▶ _Problem requirements_: Copy out all of the records, exactly as they appear.
*** Opening of Available data ***
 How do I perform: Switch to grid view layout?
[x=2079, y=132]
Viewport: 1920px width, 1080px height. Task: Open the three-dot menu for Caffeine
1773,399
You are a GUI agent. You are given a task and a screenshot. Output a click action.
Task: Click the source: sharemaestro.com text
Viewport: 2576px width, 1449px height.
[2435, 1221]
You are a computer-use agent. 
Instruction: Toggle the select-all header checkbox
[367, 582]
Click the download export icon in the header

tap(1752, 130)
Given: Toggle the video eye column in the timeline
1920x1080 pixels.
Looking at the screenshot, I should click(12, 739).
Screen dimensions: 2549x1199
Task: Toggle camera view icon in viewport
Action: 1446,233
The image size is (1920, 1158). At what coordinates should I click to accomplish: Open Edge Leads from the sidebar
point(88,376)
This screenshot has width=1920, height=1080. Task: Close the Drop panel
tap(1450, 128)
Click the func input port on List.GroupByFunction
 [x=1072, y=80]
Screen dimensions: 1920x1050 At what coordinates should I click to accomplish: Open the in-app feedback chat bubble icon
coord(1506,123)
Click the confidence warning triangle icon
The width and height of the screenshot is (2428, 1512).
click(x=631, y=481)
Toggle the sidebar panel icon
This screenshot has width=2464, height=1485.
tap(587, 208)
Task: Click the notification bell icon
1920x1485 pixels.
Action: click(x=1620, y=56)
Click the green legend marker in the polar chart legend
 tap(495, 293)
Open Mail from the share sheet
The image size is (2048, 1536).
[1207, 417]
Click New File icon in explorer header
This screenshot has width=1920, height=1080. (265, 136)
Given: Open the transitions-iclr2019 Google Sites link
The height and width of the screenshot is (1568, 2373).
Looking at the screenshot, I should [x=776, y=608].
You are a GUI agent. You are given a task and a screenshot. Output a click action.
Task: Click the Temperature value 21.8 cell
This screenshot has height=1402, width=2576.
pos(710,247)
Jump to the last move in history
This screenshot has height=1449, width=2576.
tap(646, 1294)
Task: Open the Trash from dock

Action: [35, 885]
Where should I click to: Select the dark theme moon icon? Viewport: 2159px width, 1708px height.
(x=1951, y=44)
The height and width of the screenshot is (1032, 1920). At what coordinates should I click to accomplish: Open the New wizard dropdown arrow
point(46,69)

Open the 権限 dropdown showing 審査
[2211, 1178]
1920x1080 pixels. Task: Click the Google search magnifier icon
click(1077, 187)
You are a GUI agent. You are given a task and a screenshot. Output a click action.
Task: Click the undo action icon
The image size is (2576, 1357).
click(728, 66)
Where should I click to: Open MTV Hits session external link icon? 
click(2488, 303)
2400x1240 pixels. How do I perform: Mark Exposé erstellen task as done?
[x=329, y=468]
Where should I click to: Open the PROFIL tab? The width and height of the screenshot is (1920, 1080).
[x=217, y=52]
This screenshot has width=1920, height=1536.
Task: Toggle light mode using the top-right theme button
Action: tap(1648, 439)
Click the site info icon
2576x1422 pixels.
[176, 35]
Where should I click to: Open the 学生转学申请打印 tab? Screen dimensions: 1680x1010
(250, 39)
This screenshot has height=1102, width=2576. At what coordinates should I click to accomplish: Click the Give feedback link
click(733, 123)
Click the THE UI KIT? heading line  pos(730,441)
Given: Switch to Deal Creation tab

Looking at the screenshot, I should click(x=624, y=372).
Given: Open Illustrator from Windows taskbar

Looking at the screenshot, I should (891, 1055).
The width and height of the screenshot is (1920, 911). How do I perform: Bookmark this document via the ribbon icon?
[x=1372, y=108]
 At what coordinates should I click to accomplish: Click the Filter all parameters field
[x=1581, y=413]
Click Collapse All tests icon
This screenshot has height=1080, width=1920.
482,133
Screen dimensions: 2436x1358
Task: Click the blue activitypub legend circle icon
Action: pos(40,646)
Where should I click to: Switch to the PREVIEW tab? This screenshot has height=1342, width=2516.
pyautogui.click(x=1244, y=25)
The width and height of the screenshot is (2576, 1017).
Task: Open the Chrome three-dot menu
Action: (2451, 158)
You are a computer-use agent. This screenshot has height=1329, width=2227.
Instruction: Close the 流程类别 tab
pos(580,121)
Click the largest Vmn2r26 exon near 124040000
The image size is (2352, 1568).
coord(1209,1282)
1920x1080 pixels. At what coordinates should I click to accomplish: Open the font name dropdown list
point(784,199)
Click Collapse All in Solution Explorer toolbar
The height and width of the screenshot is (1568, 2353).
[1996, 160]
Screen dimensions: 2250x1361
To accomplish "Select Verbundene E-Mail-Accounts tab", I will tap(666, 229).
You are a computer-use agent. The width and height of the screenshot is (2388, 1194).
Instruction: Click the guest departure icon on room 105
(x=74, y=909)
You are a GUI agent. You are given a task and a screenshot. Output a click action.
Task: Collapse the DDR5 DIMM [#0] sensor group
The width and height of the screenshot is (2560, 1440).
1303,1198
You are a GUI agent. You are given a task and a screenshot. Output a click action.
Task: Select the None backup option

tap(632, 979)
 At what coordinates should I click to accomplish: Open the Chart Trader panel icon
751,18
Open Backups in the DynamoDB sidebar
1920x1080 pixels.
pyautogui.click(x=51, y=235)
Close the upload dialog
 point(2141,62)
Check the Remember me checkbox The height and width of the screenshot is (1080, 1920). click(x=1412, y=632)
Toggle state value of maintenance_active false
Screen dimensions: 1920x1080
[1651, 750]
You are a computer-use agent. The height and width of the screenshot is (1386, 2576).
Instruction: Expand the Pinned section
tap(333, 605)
*** Close of Available data ***
▶ _Completed task_:
 How do I perform: Switch to grid view layout?
[x=2079, y=132]
Viewport: 1920px width, 1080px height. Task: Open the three-dot menu for Caffeine
1773,399
You are a GUI agent. You are given a task and a screenshot. Output a click action.
Task: Click the source: sharemaestro.com text
Viewport: 2576px width, 1449px height.
[2435, 1221]
You are a computer-use agent. 
Instruction: Toggle the select-all header checkbox
[367, 582]
Click the download export icon in the header

tap(1752, 130)
Given: Toggle the video eye column in the timeline
1920x1080 pixels.
Looking at the screenshot, I should click(12, 739).
Screen dimensions: 2549x1199
Task: Toggle camera view icon in viewport
Action: 1446,233
The image size is (1920, 1158). At what coordinates should I click to accomplish: Open Edge Leads from the sidebar
point(88,376)
This screenshot has width=1920, height=1080. Task: Close the Drop panel
tap(1450, 128)
Click the func input port on List.GroupByFunction
 [x=1072, y=80]
Screen dimensions: 1920x1050 At what coordinates should I click to accomplish: Open the in-app feedback chat bubble icon
coord(1506,123)
Click the confidence warning triangle icon
The width and height of the screenshot is (2428, 1512).
click(x=631, y=481)
Toggle the sidebar panel icon
This screenshot has width=2464, height=1485.
tap(587, 208)
Task: Click the notification bell icon
1920x1485 pixels.
Action: click(x=1620, y=56)
Click the green legend marker in the polar chart legend
 tap(495, 293)
Open Mail from the share sheet
The image size is (2048, 1536).
[1207, 417]
Click New File icon in explorer header
This screenshot has width=1920, height=1080. (265, 136)
Given: Open the transitions-iclr2019 Google Sites link
The height and width of the screenshot is (1568, 2373).
Looking at the screenshot, I should [x=776, y=608].
You are a GUI agent. You are given a task and a screenshot. Output a click action.
Task: Click the Temperature value 21.8 cell
This screenshot has height=1402, width=2576.
pos(710,247)
Jump to the last move in history
This screenshot has height=1449, width=2576.
tap(646, 1294)
Task: Open the Trash from dock

Action: [35, 885]
Where should I click to: Select the dark theme moon icon? Viewport: 2159px width, 1708px height.
(x=1951, y=44)
The height and width of the screenshot is (1032, 1920). At what coordinates should I click to accomplish: Open the New wizard dropdown arrow
point(46,69)

Open the 権限 dropdown showing 審査
[2211, 1178]
1920x1080 pixels. Task: Click the Google search magnifier icon
click(1077, 187)
You are a GUI agent. You are given a task and a screenshot. Output a click action.
Task: Click the undo action icon
The image size is (2576, 1357).
click(728, 66)
Where should I click to: Open MTV Hits session external link icon? 
click(2488, 303)
2400x1240 pixels. How do I perform: Mark Exposé erstellen task as done?
[x=329, y=468]
Where should I click to: Open the PROFIL tab? The width and height of the screenshot is (1920, 1080).
[x=217, y=52]
This screenshot has width=1920, height=1536.
Task: Toggle light mode using the top-right theme button
Action: tap(1648, 439)
Click the site info icon
2576x1422 pixels.
[176, 35]
Where should I click to: Open the 学生转学申请打印 tab? Screen dimensions: 1680x1010
(250, 39)
This screenshot has height=1102, width=2576. At what coordinates should I click to accomplish: Click the Give feedback link
click(733, 123)
Click the THE UI KIT? heading line  pos(730,441)
Given: Switch to Deal Creation tab

Looking at the screenshot, I should click(x=624, y=372).
Given: Open Illustrator from Windows taskbar

Looking at the screenshot, I should (891, 1055).
The width and height of the screenshot is (1920, 911). How do I perform: Bookmark this document via the ribbon icon?
[x=1372, y=108]
 At what coordinates should I click to accomplish: Click the Filter all parameters field
[x=1581, y=413]
Click Collapse All tests icon
This screenshot has height=1080, width=1920.
482,133
Screen dimensions: 2436x1358
Task: Click the blue activitypub legend circle icon
Action: pos(40,646)
Where should I click to: Switch to the PREVIEW tab? This screenshot has height=1342, width=2516.
pyautogui.click(x=1244, y=25)
The width and height of the screenshot is (2576, 1017).
Task: Open the Chrome three-dot menu
Action: (2451, 158)
You are a computer-use agent. This screenshot has height=1329, width=2227.
Instruction: Close the 流程类别 tab
pos(580,121)
Click the largest Vmn2r26 exon near 124040000
The image size is (2352, 1568).
coord(1209,1282)
1920x1080 pixels. At what coordinates should I click to accomplish: Open the font name dropdown list
point(784,199)
Click Collapse All in Solution Explorer toolbar
The height and width of the screenshot is (1568, 2353).
[1996, 160]
Screen dimensions: 2250x1361
To accomplish "Select Verbundene E-Mail-Accounts tab", I will tap(666, 229).
You are a computer-use agent. The width and height of the screenshot is (2388, 1194).
Instruction: Click the guest departure icon on room 105
(x=74, y=909)
You are a GUI agent. You are given a task and a screenshot. Output a click action.
Task: Collapse the DDR5 DIMM [#0] sensor group
The width and height of the screenshot is (2560, 1440).
1303,1198
You are a GUI agent. You are given a task and a screenshot. Output a click action.
Task: Select the None backup option

tap(632, 979)
 At what coordinates should I click to accomplish: Open the Chart Trader panel icon
751,18
Open Backups in the DynamoDB sidebar
1920x1080 pixels.
pyautogui.click(x=51, y=235)
Close the upload dialog
 point(2141,62)
Check the Remember me checkbox The height and width of the screenshot is (1080, 1920). click(x=1412, y=632)
Toggle state value of maintenance_active false
Screen dimensions: 1920x1080
[1651, 750]
You are a computer-use agent. The height and width of the screenshot is (1386, 2576).
Instruction: Expand the Pinned section
tap(333, 605)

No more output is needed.